Quick start¶
What is Permian¶
Permian is plugin based universal testing pipeline, that handles execution of various workflows based on events and reporting of interim and final results.
Here is an simplified diagram of one of the possible deployments of Permian. Just to give you an idea what Permian does.
First execution¶
We are going to run Permian in a container to avoid installing all its dependencies. In the example bellow we are using special test plugin and test library, usually reserved for testing Permian itself. The test plugin contains: Event, EventStructure, Workflow and ReportSender that can all be used without any configuration.
Clone Permian repository:
git clone https://github.com/rhinstaller/permian.git cd permian
Build container image for running Permian. This will create image with tag “permian”:
./build_container
Run Permian: We need to enable plugin test, specify path to testplan library and then we can use run_event command with event type test and test event structure:
PIPELINEPLUGINS_ENABLE=test ./in_container ./pipeline -o library.directPath=./tests/test_library run_event '{"type": "test", "test": {"testplans": "testing plugin plan 2"}}'
Note
In this case we use event structure test that directly specifies test plan name to run.

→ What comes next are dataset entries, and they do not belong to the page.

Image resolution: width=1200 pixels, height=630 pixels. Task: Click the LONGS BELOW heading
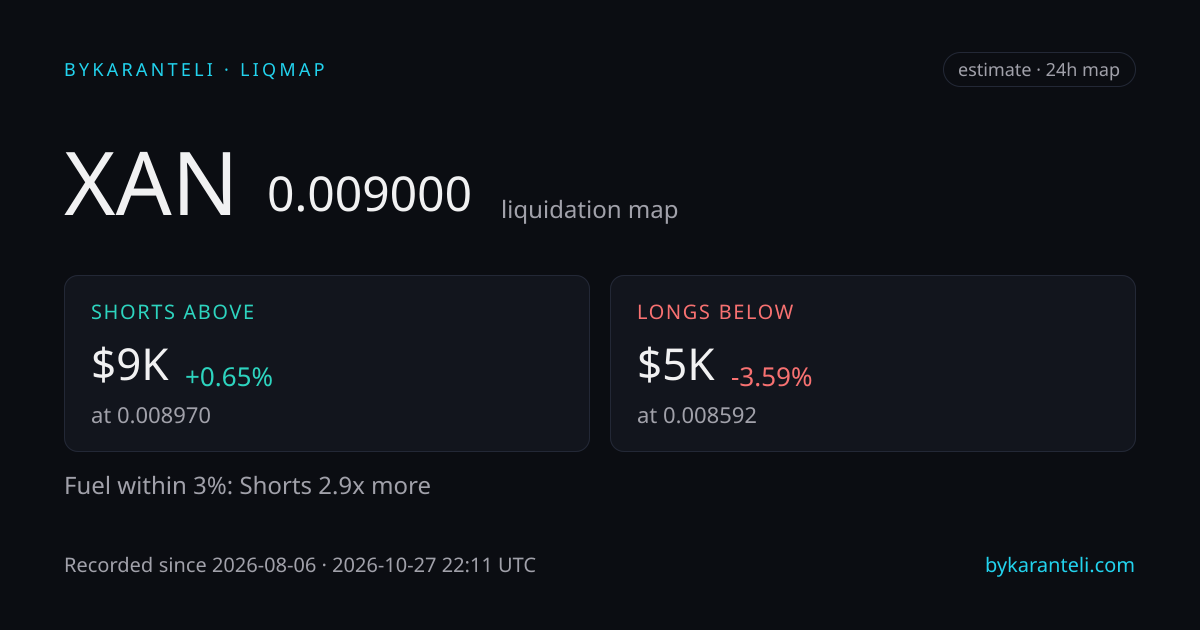coord(716,312)
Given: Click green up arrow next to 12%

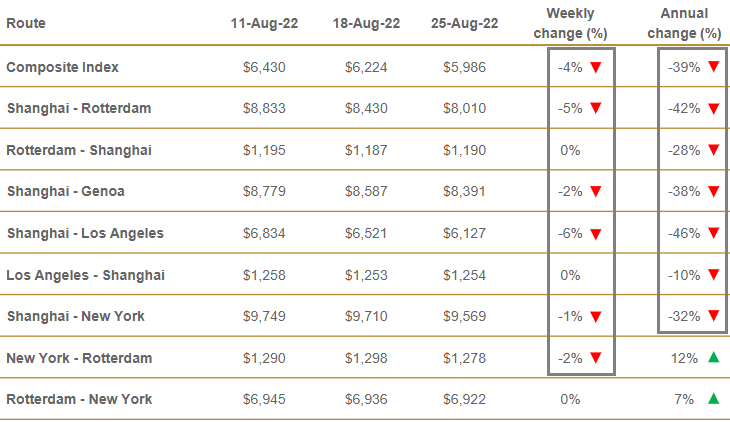Looking at the screenshot, I should [x=713, y=357].
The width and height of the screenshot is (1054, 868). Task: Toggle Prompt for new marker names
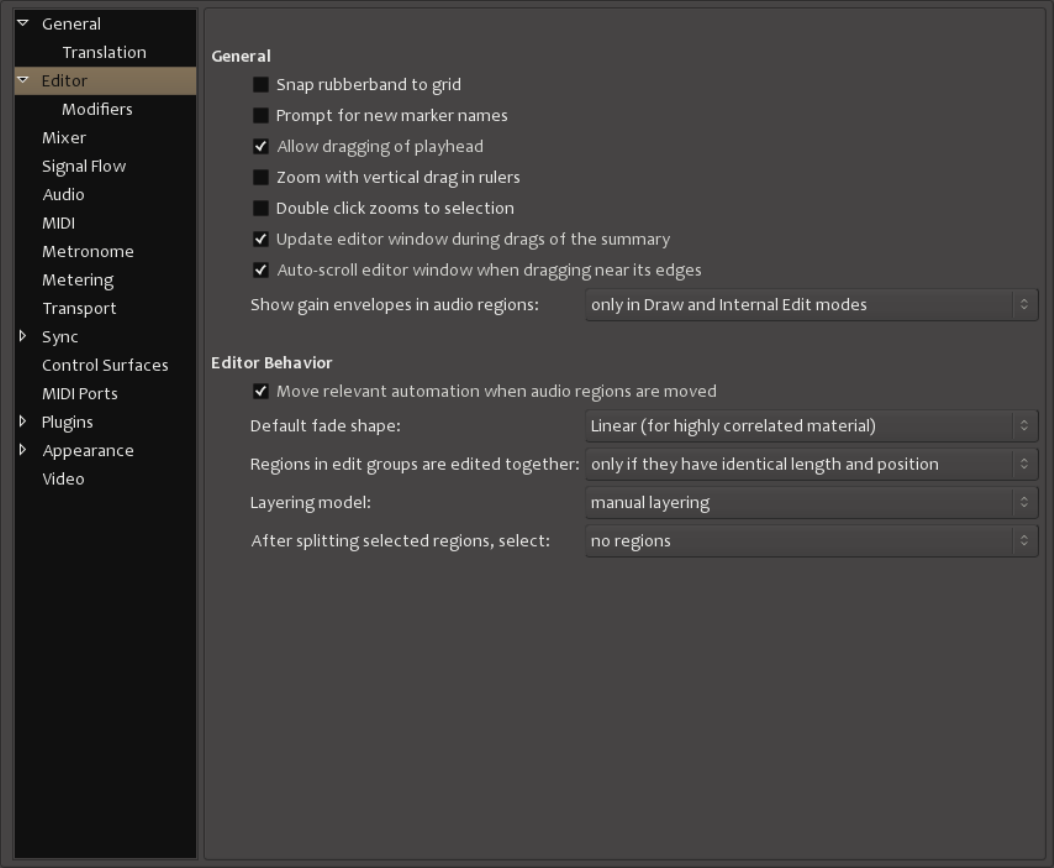261,116
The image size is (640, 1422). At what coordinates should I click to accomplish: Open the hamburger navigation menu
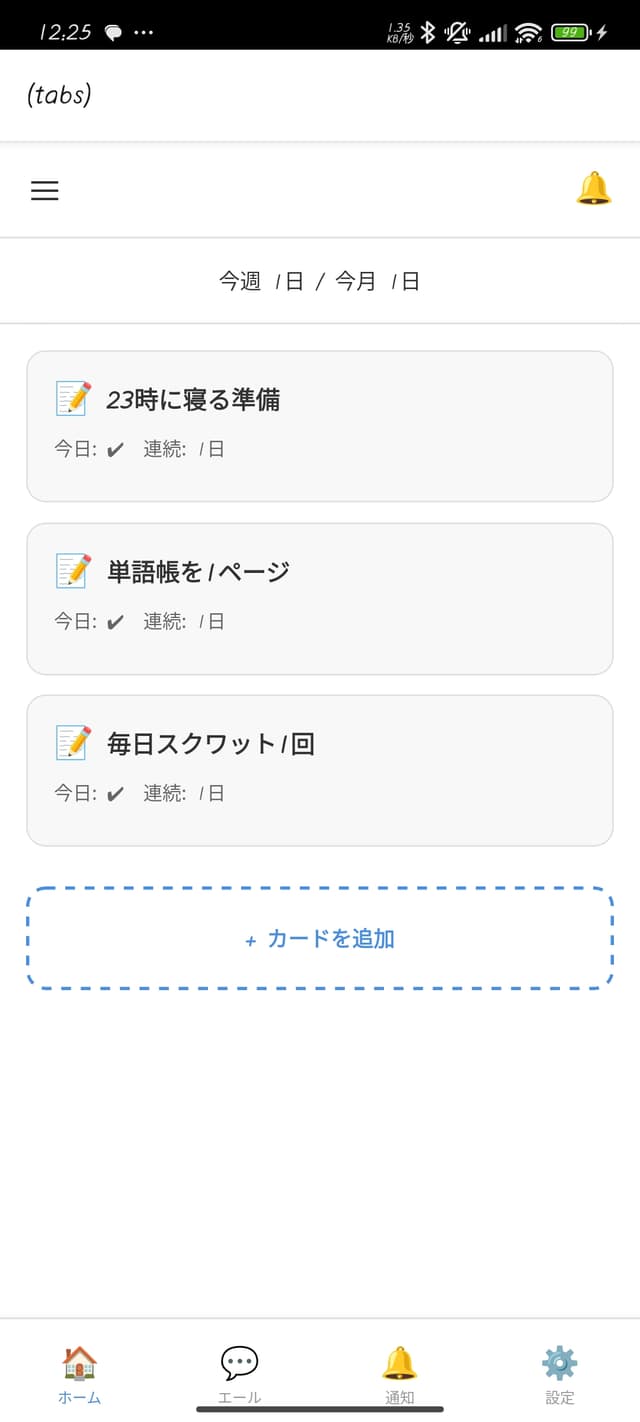[x=44, y=190]
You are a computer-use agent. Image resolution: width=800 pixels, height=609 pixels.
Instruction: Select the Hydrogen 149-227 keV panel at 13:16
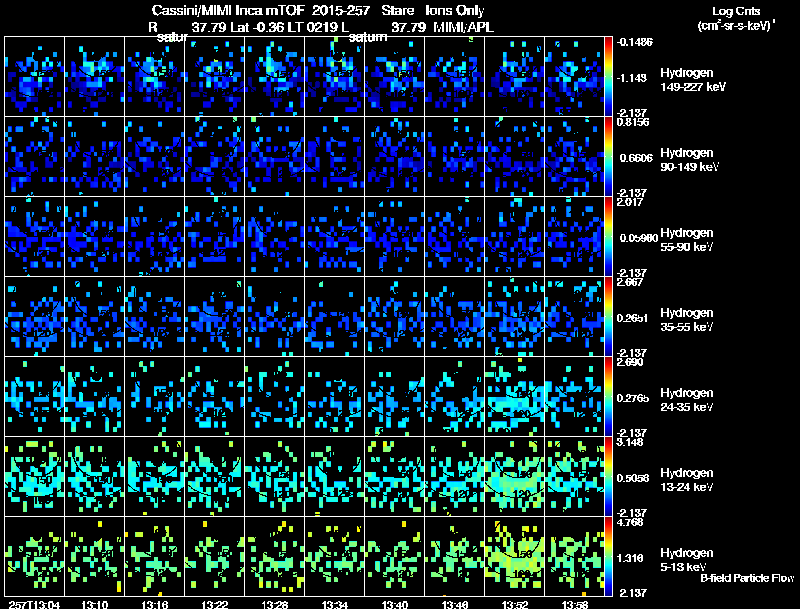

But this isn’t the case for normal event structures they instead should provide description of the test object. For example koji Event structure provides package name, new tag, build id, etc. and Permian then decides what test plans should be run based on the information in test library.
While Permian is running you can see the progress in WebUI, the URL will be printed like this:
INFO:libpermian.webui.callbacks(Thread-2):WebUI started at: http://10.0.2.100:52805/
Because we are running Permian in container, you have to change the printed IP to localhost. But in this case Permian will end before you can do that. Fortunately the WebUI is saved in static form after Permian ends. To view it we just have to start simple http server and open the url printed by the python command, usually http://0.0.0.0:8000/.:
python3 -m http.server
Note
Some tast cases in testing plugin plan 2 are expected to fail.
Without container¶
Some plugins may use its own container to do stuff, and rather than working-out the container in container issue it may be easier to run Permian outside container. Following commands should work on latest Fedora.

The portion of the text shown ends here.